首先来到的是 Reduce.run()，先初始化 context，然后进入循环，进入判断条件 context.nextKey()。

/** Reduces a set of intermediate values which share a key to a smaller set ofvalues. **/
public void run(Context context) throws IOException, InterruptedException {
    
    
    setup(context);
    try {
    
    
      while (context.nextKey()) {
    
    
        reduce(context.getCurrentKey(), context.getValues(), context);   //这里就是调用我们重写的reduce方法
        // If a back up store is used, reset it
        Iterator<VALUEIN> iter = context.getValues().iterator();
        if(iter instanceof ReduceContext.ValueIterator) {
    
    
          ((ReduceContext.ValueIterator<VALUEIN>)iter).resetBackupStore();        
        }
      }
    } finally {
    
    
      cleanup(context);
    }
}

public boolean nextKey() throws IOException, InterruptedException {
    
    
    return reduceContext.nextKey();
}

ReduceContextImpl.nextKey()

    进入上面的 nextKey() 就会来到下面的 ReduceContextImpl.nextKey()。
    由于 nextKeyIsSame 初始值是 false，所以一开始不会进入while循环。while循环的作用是如果下一个key和当前的key相同，就跳过当前ReduceContextImpl对象的key和value，nextKeyValue() 更新key和value。
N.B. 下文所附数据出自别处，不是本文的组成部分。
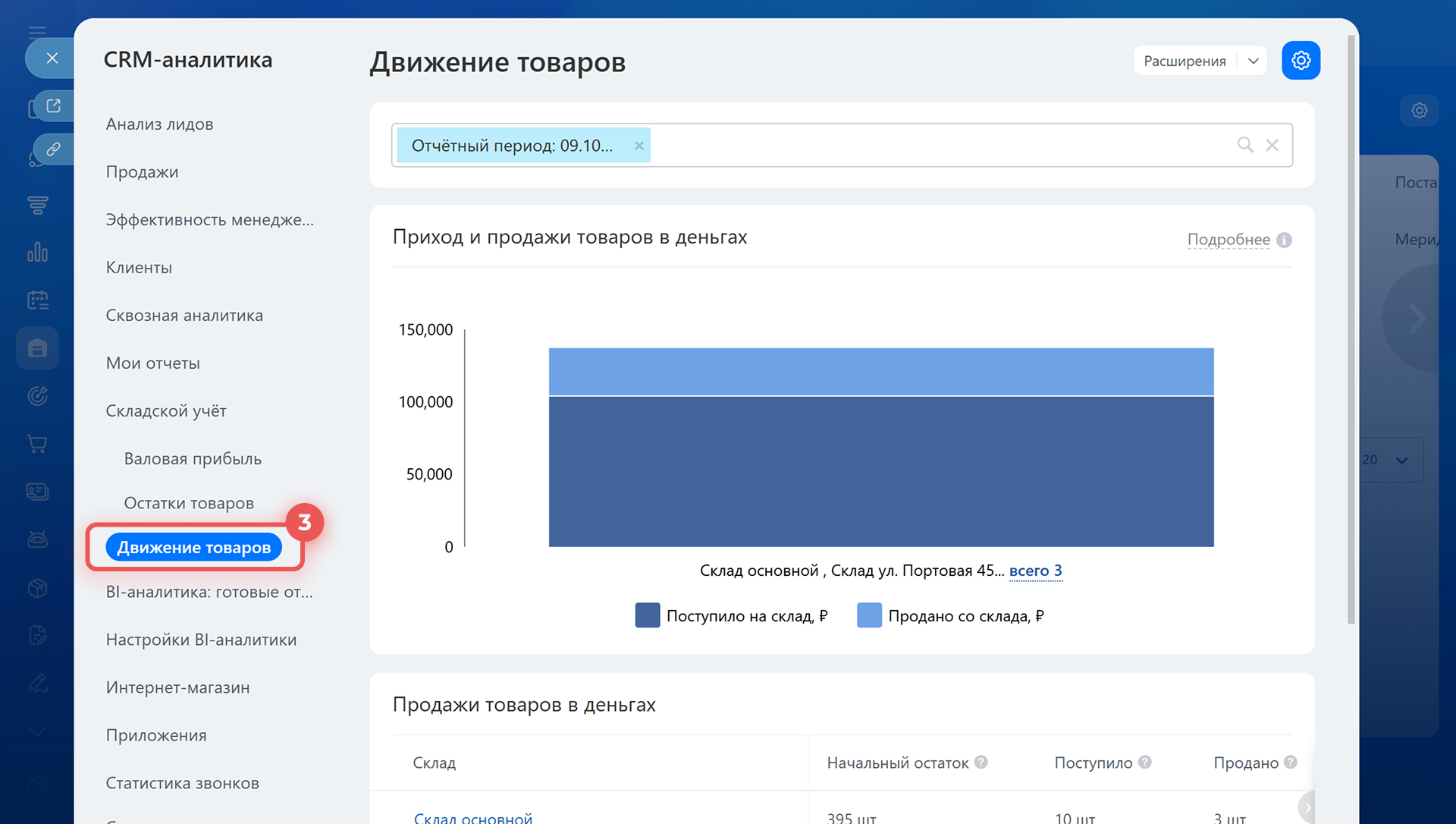Screen dimensions: 1456x824
Task: Click help icon beside Продано column
Action: tap(1290, 762)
如果 hasMore==true，进入if，先增加value数，再进入 nextKeyValue()。
    当执行完一次reduce方法再来这个地方时，该处的 nextKeyValue() 提前将旧的key和value更新为下一个key和value。

/** Start processing next unique key. */
public boolean nextKey() throws IOException,InterruptedException {
    
    
    while (hasMore && nextKeyIsSame) {
    
    
      nextKeyValue();
    }
    if (hasMore) {
    
    
      if (inputKeyCounter != null) {
    
    
        inputKeyCounter.increment(1);
      }
      return nextKeyValue();
    } else {
    
    
      return false;
    }
}

    hasMore 是是否还有下一个KV对，它在 ReduceContextImpl 对象创建时初始化，hasMore = input.next();。
    input 是 RawKeyValueIterator 的对象，它是一个迭代器，用于遍历全部的KV对，reduce方法迭代会使用这个迭代器。
    nextKeyIsSame 是标记当前key是否与下一个key相同，初始化为 false。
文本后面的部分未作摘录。